**WHAT TO WORK ON:** Your output should be the lines below from the one holding "Click tag number 80 cell" through the one holding "You are a computer-use", transcribed exactly, with no pictures.

Start of EXERCISE DATA

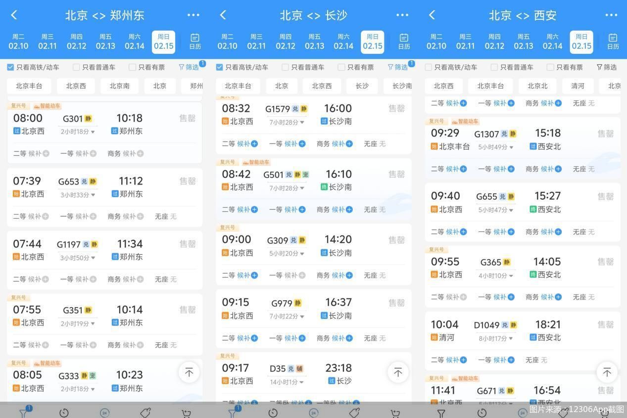The image size is (627, 418).
Task: Tap the back arrow on 北京<>郑州东 page
Action: (x=13, y=15)
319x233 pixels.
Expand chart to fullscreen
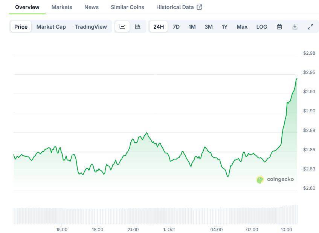tap(310, 27)
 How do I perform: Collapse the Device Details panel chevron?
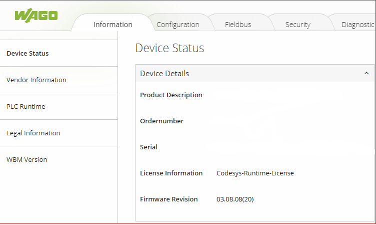pyautogui.click(x=366, y=73)
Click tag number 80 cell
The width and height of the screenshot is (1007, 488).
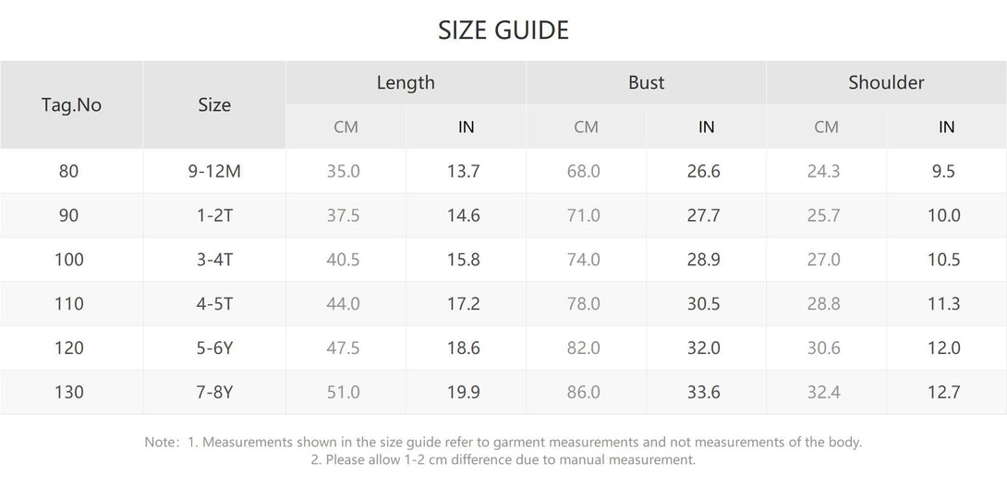pyautogui.click(x=69, y=171)
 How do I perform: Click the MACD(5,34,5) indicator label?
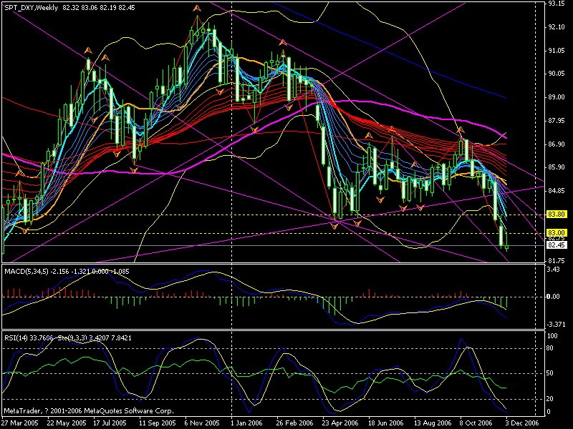pos(64,271)
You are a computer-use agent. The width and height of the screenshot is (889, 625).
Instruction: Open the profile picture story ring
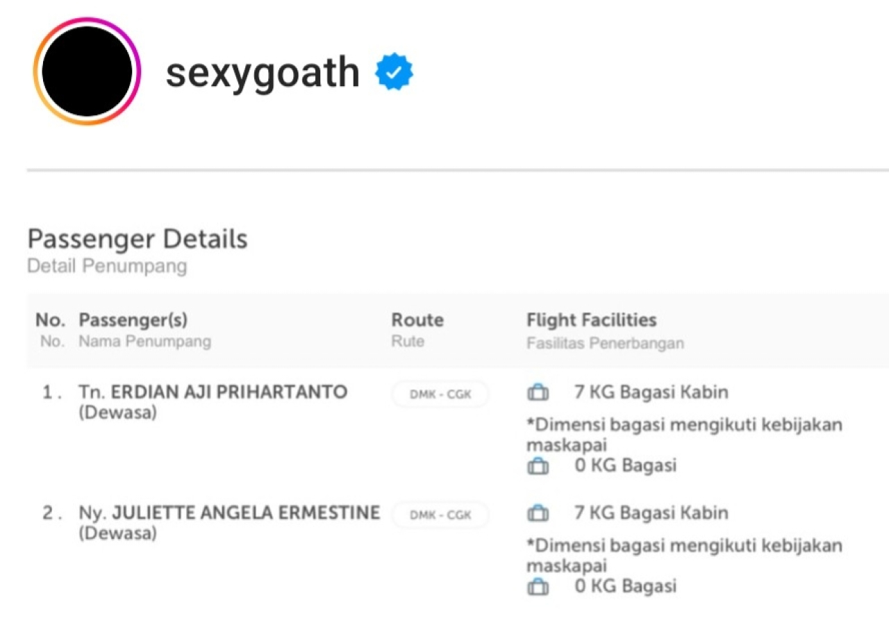[x=87, y=72]
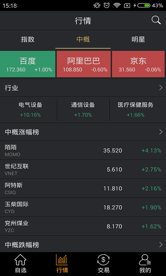Image resolution: width=166 pixels, height=276 pixels.
Task: Tap the Wi-Fi status icon
Action: 117,6
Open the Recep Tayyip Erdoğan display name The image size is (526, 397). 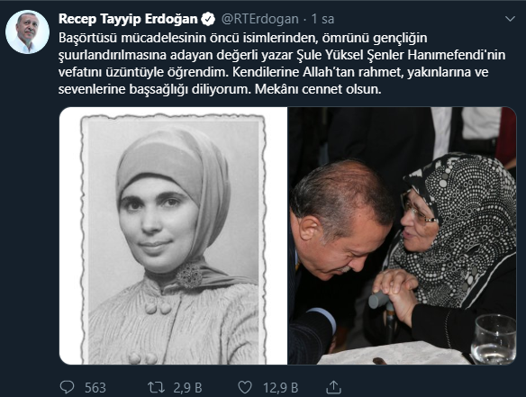click(128, 19)
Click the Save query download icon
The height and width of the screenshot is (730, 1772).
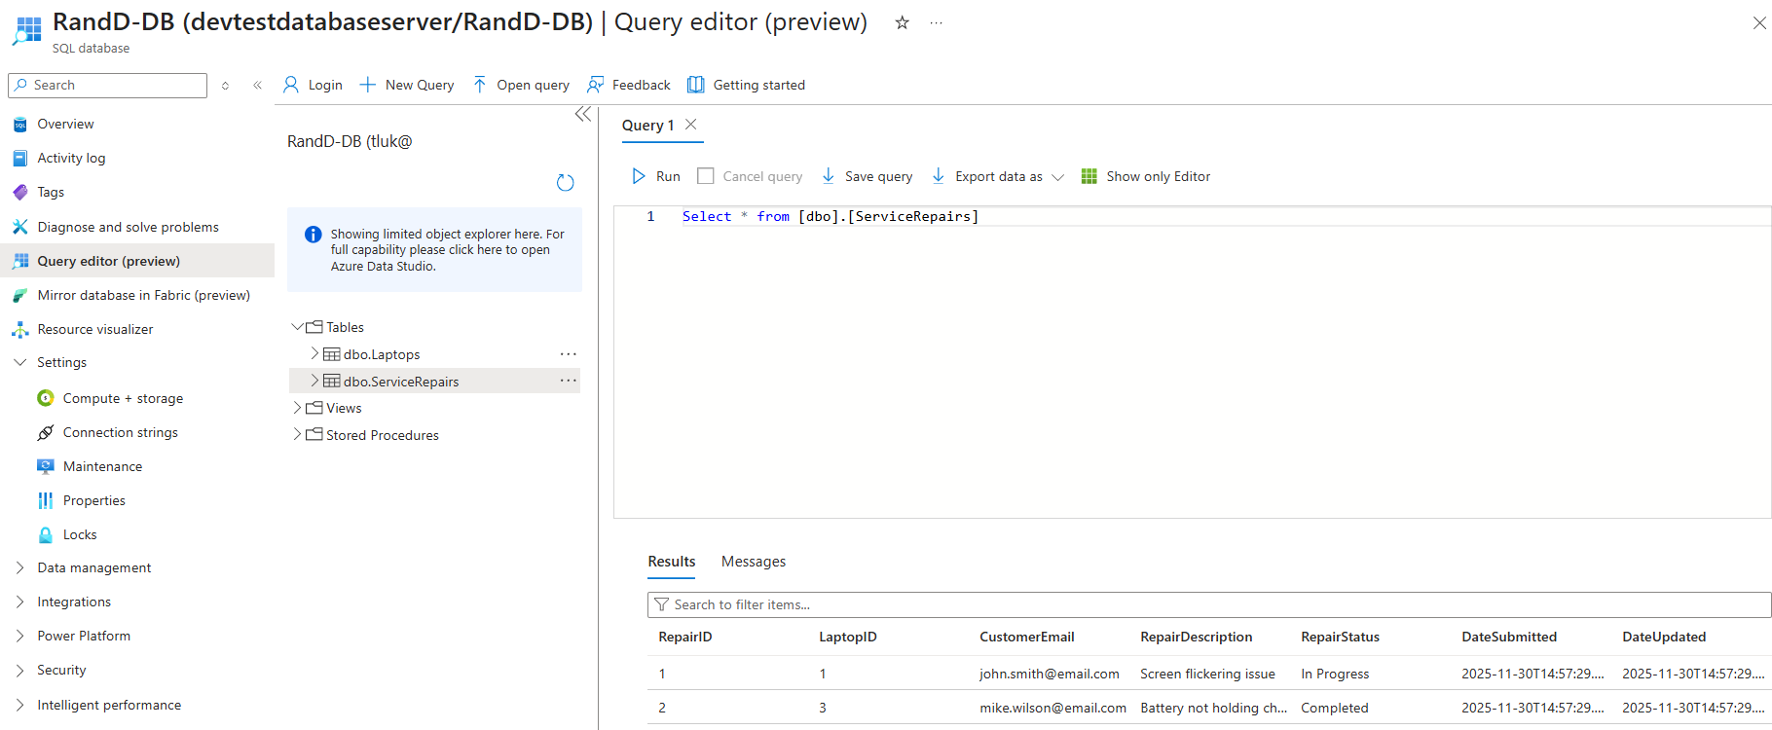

End of EXERCISE DATA

**ANSWER SPACE:**
Click tag number 80 cell
The width and height of the screenshot is (1007, 488).
pyautogui.click(x=69, y=171)
 How do I perform: Click the MACD(5,34,5) indicator label?
pos(64,271)
You are a computer-use agent. The width and height of the screenshot is (889, 625).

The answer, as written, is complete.